Peace party heads to Aus to broker deal in FFA vs clubs row

August 8 – The bitter internal dispute between Football Federation Australia (FFA) and Australia’s A-League clubs reaches a pivotal stage this week as a joint FIFA-Asian Football Confederation delegation arrives for talks aimed at resolving the impasse.

The governing body has been at loggerheads with the country’s 10 professional A-League clubs for months over the format of the FFA’s 10-member Congress.

The FFA have proposed a 13-member Congress, offering two additional votes to the clubs and one for the players, but this has been rejected by both the clubs – who say they generate 80% of revenues for football in Australia – and FIFA.

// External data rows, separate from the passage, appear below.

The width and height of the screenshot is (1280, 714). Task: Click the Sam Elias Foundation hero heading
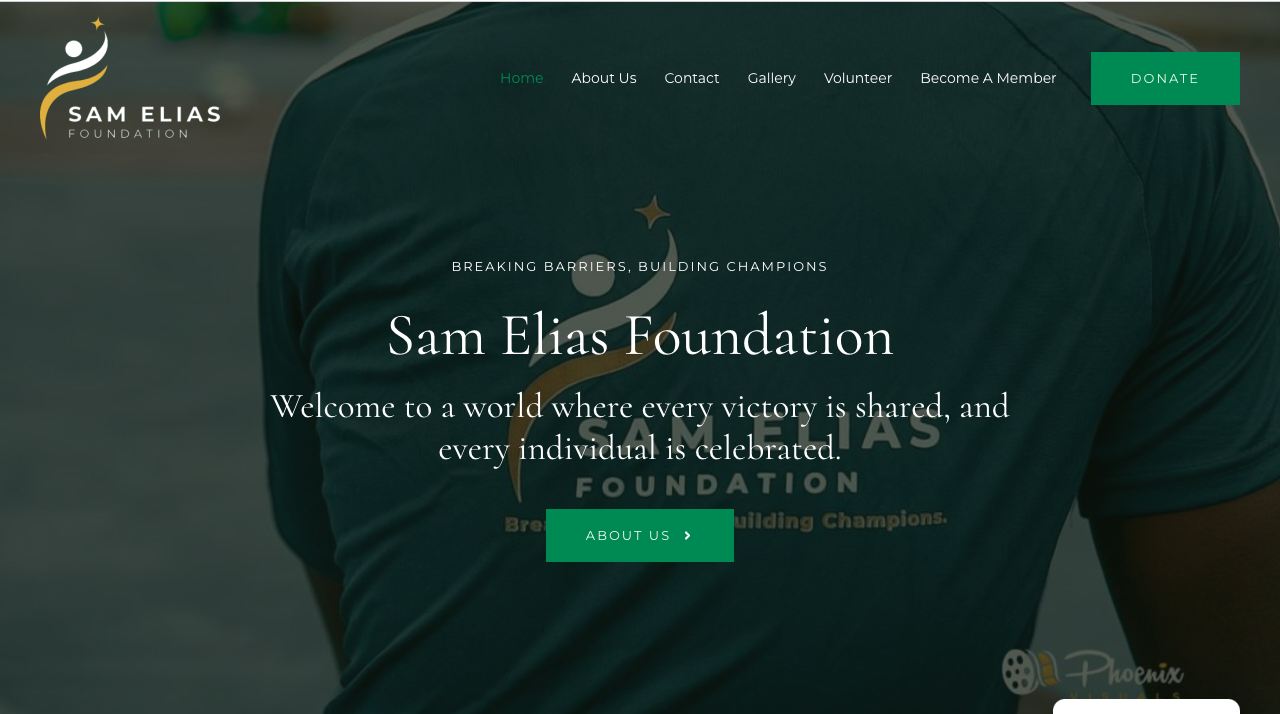pos(640,335)
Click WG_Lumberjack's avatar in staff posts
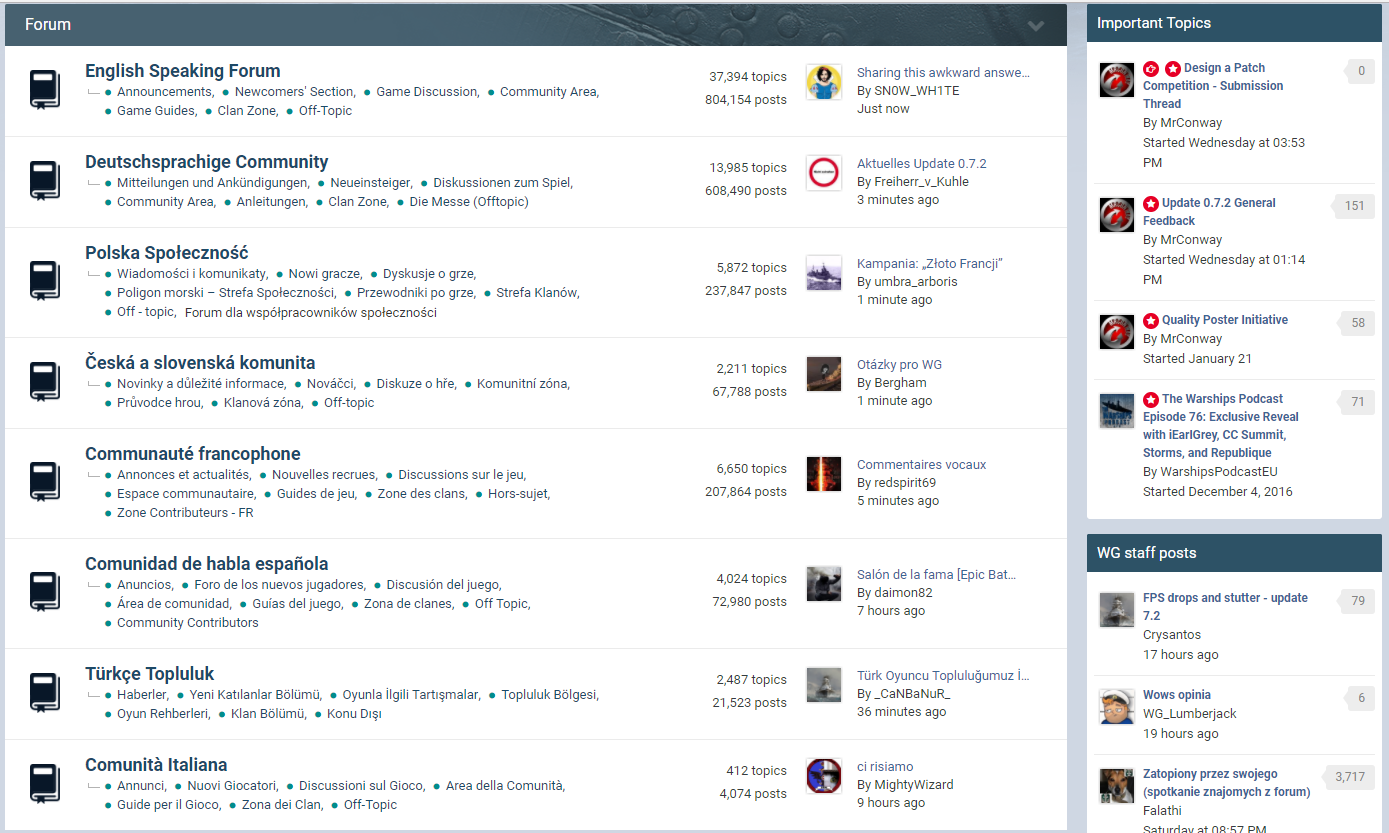 pos(1116,706)
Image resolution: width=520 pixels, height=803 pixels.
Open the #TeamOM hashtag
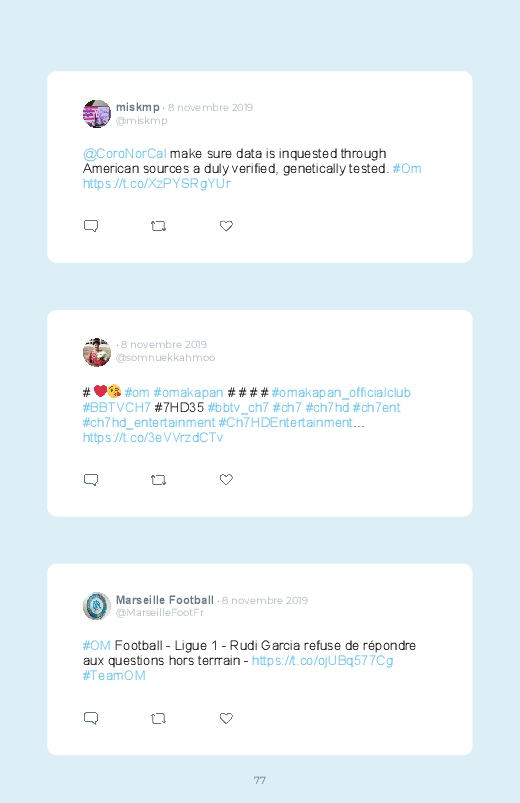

Unless there is significant movement from one side or another, FIFA could impose a normalisation committees to run the country’s affairs, a highly embarrassing scenario.

FFA chairman Steven Lowy, son of Frank Lowy who ran Australia’s doomed 2022 World Cup bid, issued a 2,000-word communique addressed to the ‘Australian football community’.

“Club owners have made no secret of their demands for more power, and more money. They seek an independent league, run by them for their benefit,” he said.

“But it’s worth noting that more than half of the clubs are wholly or majority owned by foreign individuals and organisations with little or no connection to Australian community football or our national teams.”

With one eye perhaps on the wealth of their European counterparts, Australia’s clubs have also rejected the governing body’s offer of A$3.55 million in annual distributions following the record six-year, A$346 million television deal announced in December. The clubs have demanded up to A$6 million, a figure the FFA has said would damage both grass-roots development and funding for the national teams.

The FIFA-AFC delegation will hold talks over the next two days in Sydney but if there is no resolution by a November 30 deadline, FIFA will disband the FFA board and install a ‘normalisation committee’ that would effectively take over running the sport.

That would heap further embarrassment on to Australia’s reputation which received a stinging rebuke in the Garcia report into the World Cup bidding process for the 2018 and 2022 World Cups. Australia’s failed bid, which reports say enjoyed over A$50 million in government funding, secured one solitary vote.

In the build-up to the FIFA-AFC visit, Lowy warned the game must decide whether to be “managed on behalf of all of those who participate in and love the game or is controlled by narrow interests.”